Using the Midwest’s Bounty: Ground Cherry-Coconut Jam

Inspired by the ground cherries at the farmers market, I decided to make jam out of them. Their vaguely tropical flavor, reminiscent of mangos and melons, pairs nicely with coconut. Additionally, ground cherries have plenty of pectin, so you needn’t add any when making this jam. This recipe is for a very small batch—it makes one 8-oz. or two 4-oz. jars. You may wind up with a little more, but not enough for a 3rd jar—just refrigerate it if that’s the case.


What You’ll Need

  • colander or strainer
  • measuring cups (solid)
  • measuring spoons
  • saucepan
  • bowl
  • potato masher or immersion blender (optional)
  • wooden spoon
  • small plate for gel test (optional)
  • stockpot or canner: must be large enough to hold filled jars with at least 1 inch of water above them
  • chopping board and knife (optional)
  • Ingredients

    • 2 cups ripe, husked ground cherries1
    • 1 cup sugar
    • 1.5 Tbsp lemon juice
    • 2-3 Tbsp chopped dried unsweetened coconut flakes; if the flakes are large, chop them them up into smaller pieces

    Making the Jam

    1. Rinse the ground cherries and drain in a colander or strainer.
    2. Place drained ground cherries, sugar and lemon juice in a saucepan large enough to hold everything.
    3. Over medium heat, cook the mixture until the sugar has fully melted, mixing regularly with your spoon. You may mash the berries, which gives a more “jammy” texture and releases the little seeds. Or you may use an immersion (stick) blender after cooking to mash up the berries (that’s what I do).
    4. Stir in the coconut.
    5. Place the mixture in a bowl, let cool, and refrigerate for at least 4 hours or overnight.
    6. Sterilize your jars, bands, and funnel and get your canner ready.
    7. Place lids in a bowl filled with very hot water. If, during the cooking and canning process the water cools down, simply drain it and add more hot water. This softens the gasket for proper sealing of the jars.
    8. Place the jam contents into a saucepan and, over medium-high heat, bring to a boil.
    9. Cook until the proper gel stage is reached—this can take 10-20 minutes or so. I use the cold plate test2.
    10. Once gel stage is reached, pour the jam into your sterilized jars, leaving 1/4 inch head space.
    11. Seal, cover the canner and bring to a boil. Process in a water bath for 10 minutes.
    12. Turn off heat and remove canner lid. Let stand for 5 minutes, then remove jars from canner, placing them on a clean towel in a draft-free spot.
    13. Test seals after at least 12 hours. If a seal has failed, simply put the jar in your fridge and use it within a couple of months.

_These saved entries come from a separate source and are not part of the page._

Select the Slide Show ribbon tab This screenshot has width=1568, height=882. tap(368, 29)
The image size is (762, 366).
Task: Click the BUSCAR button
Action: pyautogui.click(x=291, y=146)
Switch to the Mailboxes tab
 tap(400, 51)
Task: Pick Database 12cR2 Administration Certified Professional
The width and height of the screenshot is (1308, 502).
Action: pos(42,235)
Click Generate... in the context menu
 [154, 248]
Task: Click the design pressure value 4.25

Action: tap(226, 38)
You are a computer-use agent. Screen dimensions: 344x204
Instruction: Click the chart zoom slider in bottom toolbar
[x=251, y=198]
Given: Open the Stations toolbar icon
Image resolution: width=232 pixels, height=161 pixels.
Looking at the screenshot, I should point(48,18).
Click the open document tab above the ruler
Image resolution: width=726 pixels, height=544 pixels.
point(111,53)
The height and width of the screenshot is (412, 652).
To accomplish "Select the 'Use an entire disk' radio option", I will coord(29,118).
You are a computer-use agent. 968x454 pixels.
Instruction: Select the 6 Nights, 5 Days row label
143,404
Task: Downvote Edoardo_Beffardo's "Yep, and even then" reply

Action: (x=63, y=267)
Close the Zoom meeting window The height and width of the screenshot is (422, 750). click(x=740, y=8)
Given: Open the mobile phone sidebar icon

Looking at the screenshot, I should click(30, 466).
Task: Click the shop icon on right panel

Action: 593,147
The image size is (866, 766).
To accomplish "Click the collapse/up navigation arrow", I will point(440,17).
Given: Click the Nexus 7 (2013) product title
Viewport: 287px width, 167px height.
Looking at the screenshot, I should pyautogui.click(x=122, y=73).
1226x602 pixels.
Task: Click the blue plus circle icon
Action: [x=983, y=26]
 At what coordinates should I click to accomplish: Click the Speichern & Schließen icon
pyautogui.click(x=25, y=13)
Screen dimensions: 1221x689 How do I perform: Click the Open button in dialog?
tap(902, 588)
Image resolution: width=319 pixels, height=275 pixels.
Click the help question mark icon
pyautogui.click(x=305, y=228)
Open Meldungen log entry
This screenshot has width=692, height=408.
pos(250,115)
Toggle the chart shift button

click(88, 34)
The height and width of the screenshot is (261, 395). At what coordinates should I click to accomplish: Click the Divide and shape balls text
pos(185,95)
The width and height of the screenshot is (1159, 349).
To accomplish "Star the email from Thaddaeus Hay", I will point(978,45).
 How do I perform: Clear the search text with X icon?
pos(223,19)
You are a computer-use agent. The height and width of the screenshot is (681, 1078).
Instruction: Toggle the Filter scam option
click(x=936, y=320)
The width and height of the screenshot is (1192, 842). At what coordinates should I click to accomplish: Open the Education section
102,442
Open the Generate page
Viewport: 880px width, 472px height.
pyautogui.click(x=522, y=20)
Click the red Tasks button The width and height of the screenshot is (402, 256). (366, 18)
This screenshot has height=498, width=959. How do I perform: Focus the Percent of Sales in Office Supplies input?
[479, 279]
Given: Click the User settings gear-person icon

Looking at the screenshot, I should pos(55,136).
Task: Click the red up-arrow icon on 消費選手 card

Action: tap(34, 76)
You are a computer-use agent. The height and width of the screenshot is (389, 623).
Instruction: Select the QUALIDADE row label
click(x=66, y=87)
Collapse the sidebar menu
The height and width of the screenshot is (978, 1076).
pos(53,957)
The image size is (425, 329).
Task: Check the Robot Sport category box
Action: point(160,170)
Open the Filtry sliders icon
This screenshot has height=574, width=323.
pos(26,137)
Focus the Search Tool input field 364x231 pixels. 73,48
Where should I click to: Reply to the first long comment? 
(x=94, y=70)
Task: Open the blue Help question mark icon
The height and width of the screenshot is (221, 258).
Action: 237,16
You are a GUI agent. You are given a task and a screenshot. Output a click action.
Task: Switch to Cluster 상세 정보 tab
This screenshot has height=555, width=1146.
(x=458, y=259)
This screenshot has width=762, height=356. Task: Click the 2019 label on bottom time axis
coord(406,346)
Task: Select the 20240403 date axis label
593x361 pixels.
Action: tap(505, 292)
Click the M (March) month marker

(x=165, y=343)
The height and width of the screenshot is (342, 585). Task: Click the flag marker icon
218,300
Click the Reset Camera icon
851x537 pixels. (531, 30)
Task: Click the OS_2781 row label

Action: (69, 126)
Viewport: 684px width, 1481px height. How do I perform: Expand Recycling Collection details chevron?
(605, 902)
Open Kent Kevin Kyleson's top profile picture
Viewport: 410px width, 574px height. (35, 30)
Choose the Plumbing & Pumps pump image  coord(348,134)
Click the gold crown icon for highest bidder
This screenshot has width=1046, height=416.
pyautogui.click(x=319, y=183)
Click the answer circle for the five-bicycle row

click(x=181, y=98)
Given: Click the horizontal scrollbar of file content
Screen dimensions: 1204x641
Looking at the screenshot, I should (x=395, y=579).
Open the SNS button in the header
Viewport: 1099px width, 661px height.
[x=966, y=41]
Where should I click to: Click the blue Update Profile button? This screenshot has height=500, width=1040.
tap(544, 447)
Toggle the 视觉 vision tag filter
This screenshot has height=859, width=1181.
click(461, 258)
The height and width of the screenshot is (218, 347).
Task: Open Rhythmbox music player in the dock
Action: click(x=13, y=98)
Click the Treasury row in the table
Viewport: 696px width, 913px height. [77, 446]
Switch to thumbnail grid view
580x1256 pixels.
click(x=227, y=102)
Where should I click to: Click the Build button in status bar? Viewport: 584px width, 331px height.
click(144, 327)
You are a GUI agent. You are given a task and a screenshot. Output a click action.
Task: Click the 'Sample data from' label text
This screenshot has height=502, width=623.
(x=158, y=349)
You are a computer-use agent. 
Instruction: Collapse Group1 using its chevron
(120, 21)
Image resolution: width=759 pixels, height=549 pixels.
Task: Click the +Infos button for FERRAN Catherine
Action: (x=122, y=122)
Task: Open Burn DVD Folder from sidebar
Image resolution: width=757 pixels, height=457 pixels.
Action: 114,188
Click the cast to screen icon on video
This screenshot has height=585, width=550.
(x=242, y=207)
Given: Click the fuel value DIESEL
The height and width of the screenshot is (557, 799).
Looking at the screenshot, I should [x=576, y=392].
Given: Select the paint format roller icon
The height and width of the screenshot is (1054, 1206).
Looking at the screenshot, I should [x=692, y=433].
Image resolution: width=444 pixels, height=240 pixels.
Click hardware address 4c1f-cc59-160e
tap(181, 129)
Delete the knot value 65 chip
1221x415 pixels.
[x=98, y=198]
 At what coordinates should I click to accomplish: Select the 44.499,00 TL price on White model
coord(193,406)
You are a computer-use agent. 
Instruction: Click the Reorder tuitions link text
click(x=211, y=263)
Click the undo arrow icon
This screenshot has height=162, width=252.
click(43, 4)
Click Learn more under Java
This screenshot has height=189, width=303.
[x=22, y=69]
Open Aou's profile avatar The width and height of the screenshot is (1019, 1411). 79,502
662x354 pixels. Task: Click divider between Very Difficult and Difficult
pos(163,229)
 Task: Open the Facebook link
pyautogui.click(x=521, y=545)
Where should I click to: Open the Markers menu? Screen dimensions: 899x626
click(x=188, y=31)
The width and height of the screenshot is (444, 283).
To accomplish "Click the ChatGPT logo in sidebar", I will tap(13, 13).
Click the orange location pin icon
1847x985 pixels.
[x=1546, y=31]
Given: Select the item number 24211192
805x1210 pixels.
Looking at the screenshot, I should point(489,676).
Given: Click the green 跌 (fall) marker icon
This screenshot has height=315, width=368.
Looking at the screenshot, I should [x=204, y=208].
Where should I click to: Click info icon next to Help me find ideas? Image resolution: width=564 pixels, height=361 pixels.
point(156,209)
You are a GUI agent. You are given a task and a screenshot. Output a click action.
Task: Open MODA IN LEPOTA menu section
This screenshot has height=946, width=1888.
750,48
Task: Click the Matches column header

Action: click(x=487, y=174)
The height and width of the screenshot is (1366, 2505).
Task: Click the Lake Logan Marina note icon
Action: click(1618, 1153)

    1Ripe ground cherries are a golden yellow/orange. If you find green ones when husking, discard them as they are not ripe and toxic, according to the Ohio Agricultural Research and Development Center.

    2Place a small amount of jam onto a chilled plate (I use one that’s been in the freezer for at least an hour). Let it cool for a minute or two and then push it with your finger. If it wrinkles even slightly, it’s set. I like a looser set, so if you want it firmer, make sure the wrinkling is pretty solidly evident.